Other mid-range products include the HP Reverb G2, which costs around $500 and offers similar features, albeit with a slightly higher resolution. If you want the very best on offer, then you’ll be looking at parting with over $1,000 for products such as the HTC Vive Pro. The high-end headsets will give you the best possible screen resolution, as well as a comfortable, balanced fit.

Screen Resolution

Screen resolution is one of the most important factors to consider when purchasing a headset, as it will both affect the realism and enjoyment of your sim racing experience. Good screen resolutions usually lie over the 1400×1400 pixel mark, with great resolutions being over 2000×2000 pixels. Obviously, high resolutions come with high prices, but they will eradicate any screen-door effect.

Headset Fit And Weight

For comfort purposes, it will be important that you find a headset with an adjustable strap to avoid any tightness around the head, which can lead to headaches after a while.
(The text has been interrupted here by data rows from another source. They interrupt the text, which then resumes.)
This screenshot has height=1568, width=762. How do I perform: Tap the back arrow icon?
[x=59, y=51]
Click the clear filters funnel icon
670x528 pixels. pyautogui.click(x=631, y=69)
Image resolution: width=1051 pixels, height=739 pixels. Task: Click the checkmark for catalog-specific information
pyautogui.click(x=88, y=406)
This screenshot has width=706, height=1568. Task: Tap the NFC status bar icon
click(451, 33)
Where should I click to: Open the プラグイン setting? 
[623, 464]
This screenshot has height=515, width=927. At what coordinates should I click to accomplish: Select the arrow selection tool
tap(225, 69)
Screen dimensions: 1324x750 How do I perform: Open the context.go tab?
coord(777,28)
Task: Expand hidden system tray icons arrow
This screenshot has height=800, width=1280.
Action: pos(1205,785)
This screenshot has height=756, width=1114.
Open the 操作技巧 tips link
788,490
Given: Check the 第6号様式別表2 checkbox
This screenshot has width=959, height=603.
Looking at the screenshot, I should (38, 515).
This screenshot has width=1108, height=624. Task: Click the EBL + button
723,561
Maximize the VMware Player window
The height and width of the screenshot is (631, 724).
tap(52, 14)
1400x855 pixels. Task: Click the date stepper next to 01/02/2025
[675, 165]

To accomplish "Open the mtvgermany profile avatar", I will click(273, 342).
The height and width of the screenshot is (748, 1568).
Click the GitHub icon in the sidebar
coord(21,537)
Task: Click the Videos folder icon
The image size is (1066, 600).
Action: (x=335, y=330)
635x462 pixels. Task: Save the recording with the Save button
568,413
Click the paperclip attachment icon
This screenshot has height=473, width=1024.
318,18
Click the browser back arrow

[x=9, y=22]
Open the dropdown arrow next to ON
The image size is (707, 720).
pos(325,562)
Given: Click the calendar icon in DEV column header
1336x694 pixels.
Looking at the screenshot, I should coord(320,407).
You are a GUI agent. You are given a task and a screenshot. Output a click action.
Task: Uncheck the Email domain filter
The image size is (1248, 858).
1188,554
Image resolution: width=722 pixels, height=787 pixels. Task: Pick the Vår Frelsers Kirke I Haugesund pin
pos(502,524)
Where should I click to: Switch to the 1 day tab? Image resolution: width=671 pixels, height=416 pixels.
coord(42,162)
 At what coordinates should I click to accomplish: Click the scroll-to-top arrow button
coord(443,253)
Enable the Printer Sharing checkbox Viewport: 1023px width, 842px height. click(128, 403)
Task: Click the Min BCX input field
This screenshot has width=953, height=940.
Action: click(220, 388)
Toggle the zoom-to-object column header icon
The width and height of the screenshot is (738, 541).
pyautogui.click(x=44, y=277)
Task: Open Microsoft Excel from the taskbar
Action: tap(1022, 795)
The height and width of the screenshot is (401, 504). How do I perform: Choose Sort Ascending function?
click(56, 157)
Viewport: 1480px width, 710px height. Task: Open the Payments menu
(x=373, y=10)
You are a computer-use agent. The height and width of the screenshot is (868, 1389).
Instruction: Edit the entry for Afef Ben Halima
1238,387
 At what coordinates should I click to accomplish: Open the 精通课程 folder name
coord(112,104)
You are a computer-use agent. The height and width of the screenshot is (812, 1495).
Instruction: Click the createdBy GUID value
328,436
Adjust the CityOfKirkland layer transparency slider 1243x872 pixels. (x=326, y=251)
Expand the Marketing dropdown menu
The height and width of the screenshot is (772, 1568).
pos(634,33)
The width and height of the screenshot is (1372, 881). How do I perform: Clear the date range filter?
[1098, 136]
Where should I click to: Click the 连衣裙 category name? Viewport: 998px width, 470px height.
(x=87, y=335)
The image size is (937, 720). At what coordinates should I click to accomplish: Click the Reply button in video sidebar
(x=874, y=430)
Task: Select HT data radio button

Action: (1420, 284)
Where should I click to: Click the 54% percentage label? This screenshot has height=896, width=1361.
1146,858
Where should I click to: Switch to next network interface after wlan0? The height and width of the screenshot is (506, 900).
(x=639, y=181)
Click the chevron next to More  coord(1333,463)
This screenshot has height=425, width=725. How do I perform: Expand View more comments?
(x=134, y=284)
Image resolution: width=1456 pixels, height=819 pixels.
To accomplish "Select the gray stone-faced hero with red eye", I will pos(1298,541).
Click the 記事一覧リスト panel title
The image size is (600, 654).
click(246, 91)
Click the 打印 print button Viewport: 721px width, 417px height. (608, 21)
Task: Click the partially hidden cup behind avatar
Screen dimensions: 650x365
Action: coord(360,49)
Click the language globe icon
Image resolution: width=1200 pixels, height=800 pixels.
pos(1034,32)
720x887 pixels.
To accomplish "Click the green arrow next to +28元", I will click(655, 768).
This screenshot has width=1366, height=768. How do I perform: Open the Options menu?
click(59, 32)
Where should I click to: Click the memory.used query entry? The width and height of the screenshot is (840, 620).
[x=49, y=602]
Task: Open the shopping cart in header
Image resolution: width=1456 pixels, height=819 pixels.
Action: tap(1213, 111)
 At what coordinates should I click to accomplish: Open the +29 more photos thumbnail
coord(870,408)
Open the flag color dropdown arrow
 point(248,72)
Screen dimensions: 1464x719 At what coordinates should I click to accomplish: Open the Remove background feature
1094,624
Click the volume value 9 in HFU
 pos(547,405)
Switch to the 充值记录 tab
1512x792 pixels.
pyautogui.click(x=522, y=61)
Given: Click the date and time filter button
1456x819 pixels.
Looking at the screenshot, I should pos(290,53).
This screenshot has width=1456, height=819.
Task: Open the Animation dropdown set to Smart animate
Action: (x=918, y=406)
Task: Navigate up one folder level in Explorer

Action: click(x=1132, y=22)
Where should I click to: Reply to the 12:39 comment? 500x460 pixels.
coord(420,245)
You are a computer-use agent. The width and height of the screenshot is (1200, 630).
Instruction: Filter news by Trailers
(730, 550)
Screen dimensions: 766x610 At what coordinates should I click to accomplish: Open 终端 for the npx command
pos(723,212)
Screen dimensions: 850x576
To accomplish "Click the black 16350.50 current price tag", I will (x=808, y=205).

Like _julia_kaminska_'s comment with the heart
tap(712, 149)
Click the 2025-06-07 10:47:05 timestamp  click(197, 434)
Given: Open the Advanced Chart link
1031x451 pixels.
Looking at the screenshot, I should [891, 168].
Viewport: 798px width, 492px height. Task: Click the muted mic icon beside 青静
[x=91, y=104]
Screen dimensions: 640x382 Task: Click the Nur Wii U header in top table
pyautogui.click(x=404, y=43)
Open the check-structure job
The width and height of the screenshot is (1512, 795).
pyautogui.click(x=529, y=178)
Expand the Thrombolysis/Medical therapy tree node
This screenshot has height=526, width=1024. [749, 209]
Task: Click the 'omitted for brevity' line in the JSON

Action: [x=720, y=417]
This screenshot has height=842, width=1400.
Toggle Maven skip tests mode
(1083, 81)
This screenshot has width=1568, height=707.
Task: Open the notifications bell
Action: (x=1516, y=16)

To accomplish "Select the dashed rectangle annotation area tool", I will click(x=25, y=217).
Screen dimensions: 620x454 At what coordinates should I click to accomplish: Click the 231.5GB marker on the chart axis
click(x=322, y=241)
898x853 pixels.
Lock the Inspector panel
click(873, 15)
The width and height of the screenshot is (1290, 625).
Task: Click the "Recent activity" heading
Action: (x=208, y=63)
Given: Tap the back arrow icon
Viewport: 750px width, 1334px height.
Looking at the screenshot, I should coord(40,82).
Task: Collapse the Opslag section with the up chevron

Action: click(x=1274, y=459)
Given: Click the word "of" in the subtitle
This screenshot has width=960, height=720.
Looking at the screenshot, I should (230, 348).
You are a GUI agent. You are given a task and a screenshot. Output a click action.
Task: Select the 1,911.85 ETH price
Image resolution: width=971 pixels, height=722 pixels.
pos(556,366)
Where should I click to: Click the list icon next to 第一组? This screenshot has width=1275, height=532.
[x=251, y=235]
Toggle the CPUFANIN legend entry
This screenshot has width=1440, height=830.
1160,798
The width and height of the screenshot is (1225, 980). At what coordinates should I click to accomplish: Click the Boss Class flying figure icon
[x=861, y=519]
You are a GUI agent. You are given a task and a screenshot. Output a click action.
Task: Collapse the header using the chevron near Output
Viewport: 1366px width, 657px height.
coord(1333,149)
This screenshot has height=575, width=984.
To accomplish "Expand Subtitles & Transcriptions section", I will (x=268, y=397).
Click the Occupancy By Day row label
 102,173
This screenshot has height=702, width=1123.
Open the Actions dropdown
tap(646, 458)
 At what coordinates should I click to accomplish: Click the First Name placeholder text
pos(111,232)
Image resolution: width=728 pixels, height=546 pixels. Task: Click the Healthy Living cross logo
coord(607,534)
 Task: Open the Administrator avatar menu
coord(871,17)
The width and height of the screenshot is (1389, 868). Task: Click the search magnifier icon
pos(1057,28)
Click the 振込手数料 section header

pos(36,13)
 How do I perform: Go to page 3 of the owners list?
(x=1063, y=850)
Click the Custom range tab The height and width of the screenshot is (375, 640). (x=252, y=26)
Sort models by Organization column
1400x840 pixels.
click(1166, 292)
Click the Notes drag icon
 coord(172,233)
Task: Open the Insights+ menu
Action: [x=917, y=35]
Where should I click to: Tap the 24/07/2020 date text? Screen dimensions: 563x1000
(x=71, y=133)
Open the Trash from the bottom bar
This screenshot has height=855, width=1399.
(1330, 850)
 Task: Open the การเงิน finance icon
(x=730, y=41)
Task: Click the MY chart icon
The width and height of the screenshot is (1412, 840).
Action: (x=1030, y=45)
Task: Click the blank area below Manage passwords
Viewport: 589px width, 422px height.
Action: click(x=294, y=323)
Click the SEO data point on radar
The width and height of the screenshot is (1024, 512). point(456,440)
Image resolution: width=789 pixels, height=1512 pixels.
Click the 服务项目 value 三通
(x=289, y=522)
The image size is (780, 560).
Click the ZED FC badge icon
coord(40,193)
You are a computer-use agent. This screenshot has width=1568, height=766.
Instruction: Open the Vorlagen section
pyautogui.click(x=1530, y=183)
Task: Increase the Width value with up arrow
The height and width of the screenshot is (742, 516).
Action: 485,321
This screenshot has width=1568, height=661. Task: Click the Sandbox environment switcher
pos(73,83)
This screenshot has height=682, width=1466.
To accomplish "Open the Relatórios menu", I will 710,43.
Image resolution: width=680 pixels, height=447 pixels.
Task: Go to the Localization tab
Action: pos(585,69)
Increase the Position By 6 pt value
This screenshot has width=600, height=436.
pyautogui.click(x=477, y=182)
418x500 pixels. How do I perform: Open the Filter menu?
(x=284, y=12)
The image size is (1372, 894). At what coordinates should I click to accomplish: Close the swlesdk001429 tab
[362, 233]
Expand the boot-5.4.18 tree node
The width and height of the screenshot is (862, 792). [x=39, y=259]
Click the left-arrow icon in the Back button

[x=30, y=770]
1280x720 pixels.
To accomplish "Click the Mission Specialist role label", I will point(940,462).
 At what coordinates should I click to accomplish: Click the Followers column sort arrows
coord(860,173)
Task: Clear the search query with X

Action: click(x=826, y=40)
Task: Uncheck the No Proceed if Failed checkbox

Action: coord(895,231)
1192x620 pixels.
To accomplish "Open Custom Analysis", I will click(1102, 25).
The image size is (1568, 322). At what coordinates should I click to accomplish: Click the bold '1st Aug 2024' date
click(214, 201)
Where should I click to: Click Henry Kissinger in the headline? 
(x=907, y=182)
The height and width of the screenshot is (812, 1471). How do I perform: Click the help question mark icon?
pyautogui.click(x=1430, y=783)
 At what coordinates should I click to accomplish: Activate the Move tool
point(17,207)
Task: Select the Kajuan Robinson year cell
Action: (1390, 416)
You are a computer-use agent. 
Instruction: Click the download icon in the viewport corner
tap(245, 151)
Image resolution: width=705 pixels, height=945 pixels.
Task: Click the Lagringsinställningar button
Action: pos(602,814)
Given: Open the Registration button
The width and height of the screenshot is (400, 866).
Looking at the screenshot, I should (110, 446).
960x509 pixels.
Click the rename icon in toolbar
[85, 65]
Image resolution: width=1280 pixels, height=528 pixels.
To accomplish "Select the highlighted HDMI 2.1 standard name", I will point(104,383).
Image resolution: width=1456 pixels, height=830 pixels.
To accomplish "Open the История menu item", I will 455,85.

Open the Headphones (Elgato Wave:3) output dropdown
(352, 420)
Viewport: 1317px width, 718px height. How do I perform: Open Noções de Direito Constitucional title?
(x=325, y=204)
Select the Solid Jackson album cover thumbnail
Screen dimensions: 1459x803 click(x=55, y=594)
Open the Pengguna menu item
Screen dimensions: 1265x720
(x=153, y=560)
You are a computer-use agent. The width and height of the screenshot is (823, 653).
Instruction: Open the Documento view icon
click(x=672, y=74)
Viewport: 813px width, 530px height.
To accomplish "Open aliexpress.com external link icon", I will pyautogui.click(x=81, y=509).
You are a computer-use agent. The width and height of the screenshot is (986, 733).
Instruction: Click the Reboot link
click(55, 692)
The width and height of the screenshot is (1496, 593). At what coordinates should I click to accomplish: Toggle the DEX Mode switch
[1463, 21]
Most mid to high-end headsets will include this feature, but if you are planning on going for a lower budget option, it’s not necessarily a guarantee.

Another factor to consider is the weight of the product. As mentioned earlier, the weight has a huge bearing on how comfortable you’ll be after extended periods, as imbalanced headsets can cause neck strain if used for too long. There are manual ways to combat any imbalance of weight, such as attaching a physical weight to the headset. It’s easier just to search for a well-weighted headset.

VR Compatibility

Another factor to consider is whether the game you want to play is actually VR compatible. PC has the best range of VR supported games, but there are still lots of titles will little to no VR support within them, so it is always best to check before you make the commitment to switching. You’ll also want to check whether your preferred games can maintain adequate frame rates in VR.

Some titles offer a VR experience that hasn’t been fully optimized and feels like more of a side addition to keep VR fans happy, rather than an out-and-out VR sim racing experience. Online reviews are a good place to start in order to find the right game for you, instead of a game that will make you regret choosing to move over to VR.

PC Capability

A vital factor to check before you move over to VR is whether your PC will be able to cope with the power required for a VR setup. PlayStation players don’t have to worry about this, as the PSVR headset is purpose built for use on PlayStation consoles. However, to run a good VR headset on PC, you will need a powerful GPU (Graphics processing Unit) as well as at least 8GB of RAM.

You’ll also need to make sure your PC has enough ports to power your sim racing setup alongside a VR headset. Mid to high-end PCs should be well and truly equipped to deal with all of these strains, although this may not be the case with lower-end PCs. 

KEY POINTS

• Prices of VR headsets vary considerably across different brands

• Ideally aim for 2000×2000 pixels if you can

• Check whether your hardware and games will be compatible with the headset before you buy

Final Thoughts

Whether adopted by the masses or not, VR sim racing provides one of the most immersive and action-packed experiences available in the gaming world. The best sim racing games to experience in VR on PC include iRacing and Project Cars 2, while those on PlayStation must look to the likes of Gran Turismo Sport for some VR gameplay.